Here in the Caribbean, the trade wind blows with an average force 5 to 6. That sounds reasonable and good for sailing, but it means that sometimes the wind is a pleasant force 4 and sometimes a good 7. If you need to beat yourself against that in a small yacht it will work and a seaworthy yacht like Hope manages quit well, but cooking extensively, fishing and relaxing in the cockpit are difficult. Since Katia and me are not in a hurry we decide to wait for a good weatherwindow for our trip north of 320 mile to Antigua.
Being treated well by the sea
Dear friend Dave, keeps ordering beer on the night before our departure. I kindly decline but he reacts jolly: “Don’t worry mate about tomorrow’s hang over . You know what I always do? I leave, say my goodbye’s and anchor the next night in a bay arround the corner. Then you’v left and stay out of trouble while tucking in for a good night’s sleep.” It is a simple but brilliant idea. Next day we prepare Hope and sail out while cruising along Grenada’s tropical coast. We anchor in a calm bay and enjoy the sunset, a good meal and a long night sleep.

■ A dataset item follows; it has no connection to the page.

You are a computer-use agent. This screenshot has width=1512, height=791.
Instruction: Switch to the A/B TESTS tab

Sailing at sea can be so lovely
The next dat at around six I fire up the engine and depart. We hoist sail and reef down while using the spitfire on our way north with Hope heeling no more than 15 degrees and still doing a good 5,5 knots. Sure we can go faster, I can set more sail, but I am to busy enjoying the blue water and the sun above me while gently snoozing away. When the wind picks up a big jolt on the fishing rod startles me as it bends under the pressure caused by a big fish. Yeah! That sounds like a Tuna! After a short fight the lucky bastard snaps off and escapes a free sleep over in our fridge.
In the nights that follow we sometimes lose the wind completely and sometimes it suddenly increases, but all in all we have a gentle and very pleasant crossing. After exactly 60 hours we arrive in Antigua where the richest people of our earth have their yachts brought for the Caribbean season. We count about fifty yachts in the different ports. The sheer wealth of these people is increadible. With pride I admire a Dijkstra J design sailing under Dutch flag and an enormous 56 meter yacht with homeport ‘s Hertogenbosch. Whose would that be I wonder?

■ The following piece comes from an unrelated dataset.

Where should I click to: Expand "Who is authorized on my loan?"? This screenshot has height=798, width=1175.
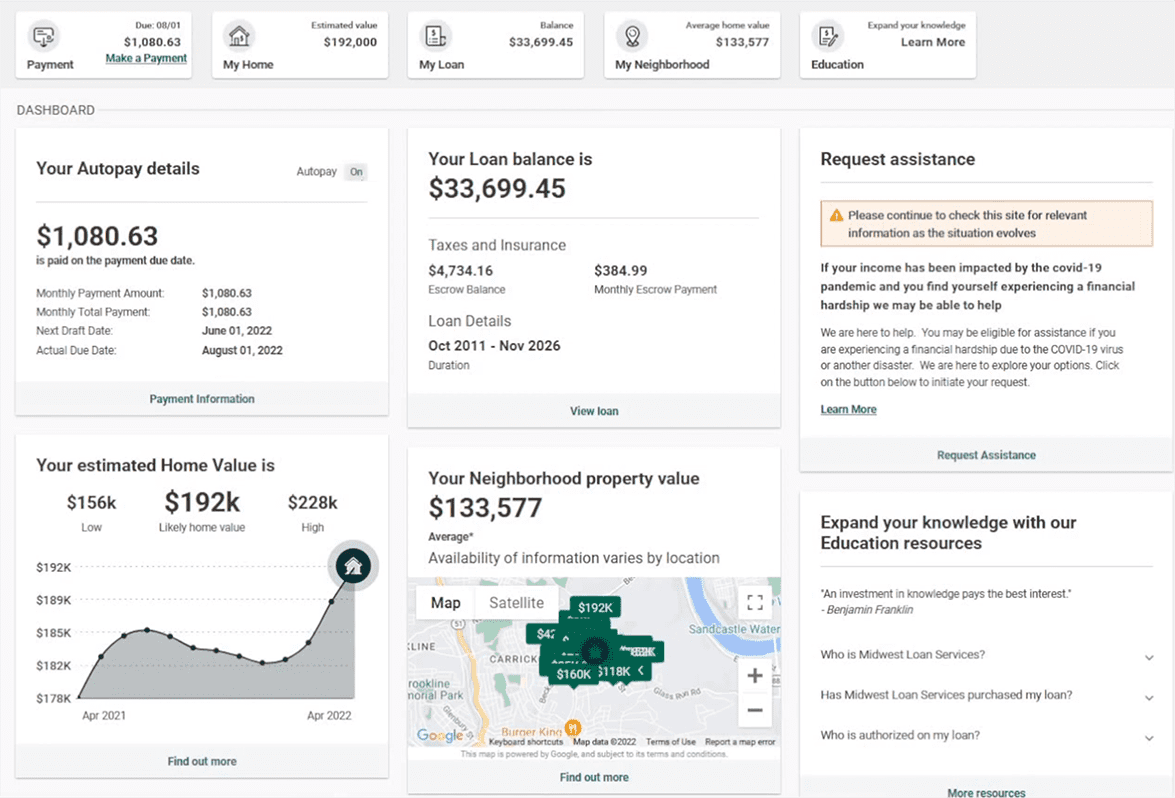1149,737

Katia and me talk with many people, make some friends and aquire some good contacts so we can get to work. She as a stewardess or cook and I on deck of a super yacht or as delivery captain of charter yachts. Of course I would preferably work on one of the Dutch yachts but let’s see what comes up. With a bit of luck we are covered for the next couple of months before the hurricane season interrupts this great Caribbean life.